Kısa bir süre sonra Müslüman mebuslar içinde Arnavut ve Arapların da kendi gündemine öncelik vermesi meclisi kilitlemiştir.
Rusların Yeşilköy'e kadar dayandığı bir atmosferde Sultan Abdülhamid, Kanun-i Esasi'nin kendisine verdiği yetkiyi kullanarak meclisi süresiz olarak kapatmış ve hanedanlığa karşı büyük bir tehdit olarak gördüğü Mithat Paşa'yı görevinden azletmiştir.
Daha sonra Yıldız Sarayı'nda yapılan mahkemede Mithat Paşa, Sultan Abdülaziz'in ölümünden sorumlu tutularak ölüme mahkûm edilmiştir.

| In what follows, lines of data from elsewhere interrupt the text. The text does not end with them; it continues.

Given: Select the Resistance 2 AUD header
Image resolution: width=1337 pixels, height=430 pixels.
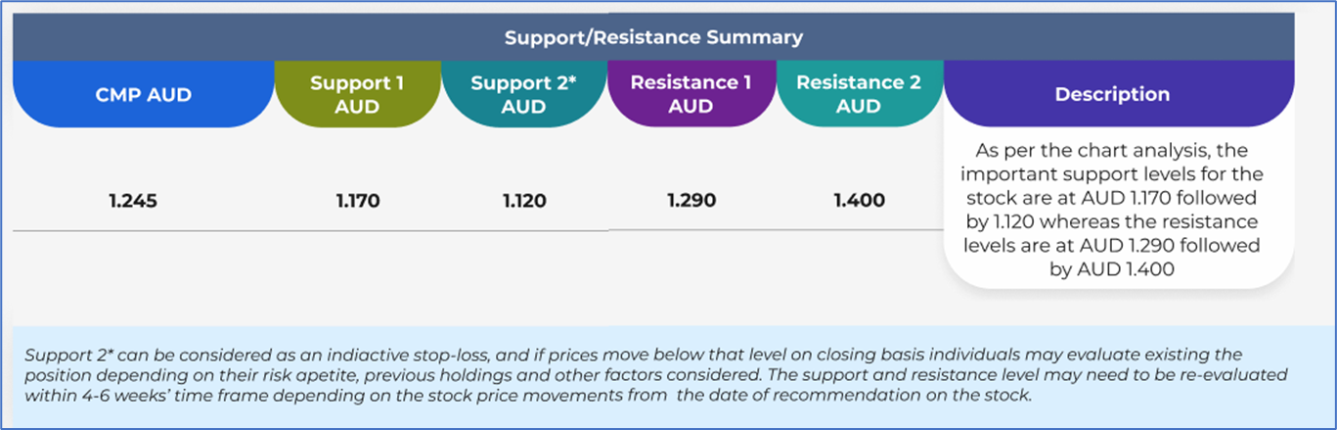Looking at the screenshot, I should (859, 94).
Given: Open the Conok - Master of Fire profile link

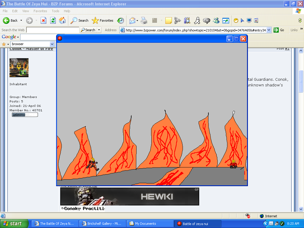Looking at the screenshot, I should [x=31, y=48].
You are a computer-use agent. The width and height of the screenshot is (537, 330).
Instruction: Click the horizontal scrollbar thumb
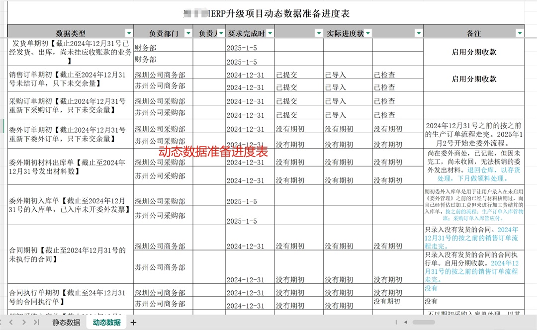pos(424,323)
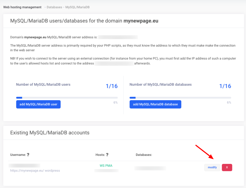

Sultan Abdülhamid, Mithat Paşa'nın ölüm hükmünü sürgüne çevirerek Paşa'yı Taif'e göndermiştir. İddiaya göre; Mithat Paşa burada da darbeye hazırlandığı istihbaratı üzerine zindanda boğdurulmuştur.

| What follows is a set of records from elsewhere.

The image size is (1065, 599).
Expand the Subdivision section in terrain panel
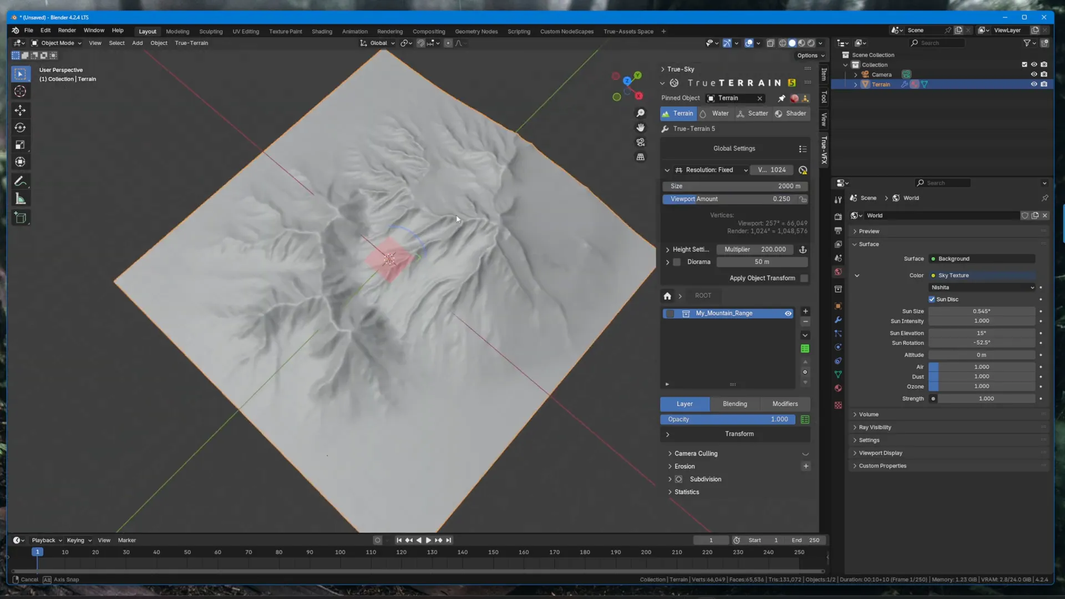670,479
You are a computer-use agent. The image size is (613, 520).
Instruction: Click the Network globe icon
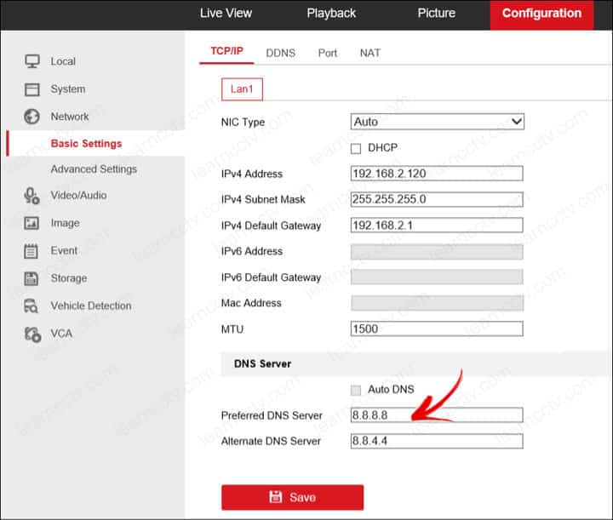[x=32, y=117]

Fiili olarak meclis kapatılmış ve Sultanın otoritesi artırılmış olsa da resmi olarak devlet idaresi kendisini meşrutiyet olarak tanımlamaya devam etmiştir.
Sultan Abdülhamid dış politikada güçlü devletlerin birbiriyle olan çekişmelerinden yararlanmış ve dengeli bir siyaset izlemiştir.
Aynı zamanda hocalığını yapmış Edhem Paşa, Plevne Kahramanı Osman Paşa ve iç politikada büyük yararlılıklar gösteren Mazlum Paşa gibi önemli devlet adamlarının desteğiyle işleri büyük oradan yoluna koyan Sultan Abdülhamid iç siyasette de taviz vermekten kaçınmıştır.
Her türlü tehdidi henüz ortaya çıkmadan engelleme yoluna gitmiştir. İstibdat rejimi olarak nitelendirilen bu politika devletin yıkılışını engellemek isteyen aydınların Avrupa başkentlerine iltica etmesine sebep olurken, içeride muhalefet yürüten özellikle ordu mensubu subayların yer altında gizli teşkilatlar kurmasına sebep olmuştur.
Sultan Abdülhamid'in dışarıdan bakıldığında basit ama idare etmesi oldukça güç olan yönetim şekli devleti uzun bir istikrar dönemine kavuşturmuş olsa da artan dış baskılar ve iç muhalefet Sultan Abdülhamid'i Meclisi tekrar açmaya zorlamıştır.
Siyasi perde aralanıyor
Sultan Abdülhamid'i deviren Hareket Ordusu 23 Nisan 1909 bir cuma günü İstanbul'a girmeye başladığında padişah son kez cuma selamlığına çıkmıştı.
Kaosa teslim olmuş şehirde Sultan'ın hiçbir ağrılığı kalmamıştı. Selamda kendisini karşılamaya gelenlerin sayıca azlığı artık Sultan Abdülhamid'in Osmanlı siyasetinde de bir gücünün kalmadığının işaretiydi.
Yine de başıboş isyancıların dışında Sultan Abdülhamid'e bağlı Hassa ordusu ve Kürt taburları şehirde uzun sürecek bir direniş için yeterli teçhizata sahipti.
Sultan Abdülhamid ise kısa süre içinde gerçekleşen elim olaylar sonucu İstanbul halkının büyük zarar gördüğüne şahit olmuştu.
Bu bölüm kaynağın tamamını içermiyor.